TABLE 1: BASIC SCENARIOS OF MOTORCYCLE REGISTRATION AND PLATE ISSUANCE
This is the simplest, most straight-forward, circumstance of motorcycle registration and plate introduction. In states such as Alabama, Kansas and Maine, miniature versions of state-issued automobile plates were issued from the outset - end of story. Any pre-states from states in this category would be limited to city plates specifically designated for motorcycles, such as Wichita, Kansas. For states which began with owner-provided plates, like Arizona and Florida, motorcycle pre-states exist but would appear identical to automobile plates. The only way to positively identify a pre-state plate as a motorcycle plate is to match the number from an original registration list that includes the names of vehicle makes.
When state registration laws were first passed in these states, they simply contained no provision or requirement for registering motorcycles. Therefore, cities filled the void by passing motorcycle registration ordinances, or extending existing ordinances, which had previously covered automobiles, to include motorcycles. In states such as Ohio and Wyoming, the result was city-issued motorcycle plates issued for the same years as state-issued automobile plates. In cases like California and Utah, city-issued cycle plates ran side-by-side with owner-provided state automobile plates. All are still pre-states, just of very different stripes!
A few states required motorcycles to be registered from the outset, but merely forgot that large, unwieldly automobile plates wouldn't fit well on the narrow fenders of most motorcycles. The result was that it took a couple of years, or legislative sessions, to correct the oversight, allowing smaller-size plates to be manufactured for motorcycles. This didn't necessarily result in pre-states, unless state automobile plates were owner-provided, such as in Michigan before 1910. Some states left the dilemma of fitting appropriate-sized plates to motorcycles up to their owners, even though state-issued passenger plates were assigned to automobiles. Connecticut continued this practice all the way through 1911, even though passenger plates had been issued by the state since mid-1905.
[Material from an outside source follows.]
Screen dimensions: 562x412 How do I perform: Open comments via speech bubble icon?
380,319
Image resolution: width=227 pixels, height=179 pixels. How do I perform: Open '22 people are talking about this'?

These states are interesting in that they began with state-issued motorcycle plates, but abandoned them due to how poorly the easily-chipped porcelain plates were holding up on ever-vibrating cycles. Massachusetts, which had been the first in the U.S. to issue motorcycle plates, quickly stopped issuance in 1904. Cycle owners in these states were plunged into an owner-provided pre-state plate era which they'd never had before. It is hard to get used to the concept that some pre-states are from long after state issues - New Hampshire and Rhode Island didn't resume cycle plate issuance until 1918.
In perhaps the most interesting case of all, New York state registration began in 1901, which included motorcycles as well as automobiles. But when the new registration law of 1910 was passed, providing for state-issued automobile plates and annual renewal of registrations, lawmakers were in such a hurry to push it through the House and Senate that they ran out of time to formulate the clause relating to motorcycles. The result was that the law passed, but motorcycles were completely exempt from state registration! Some of the major cities quickly picked up on this and passed ordinances to require cycles to register with city plates, which lasted from 1910 to 1915.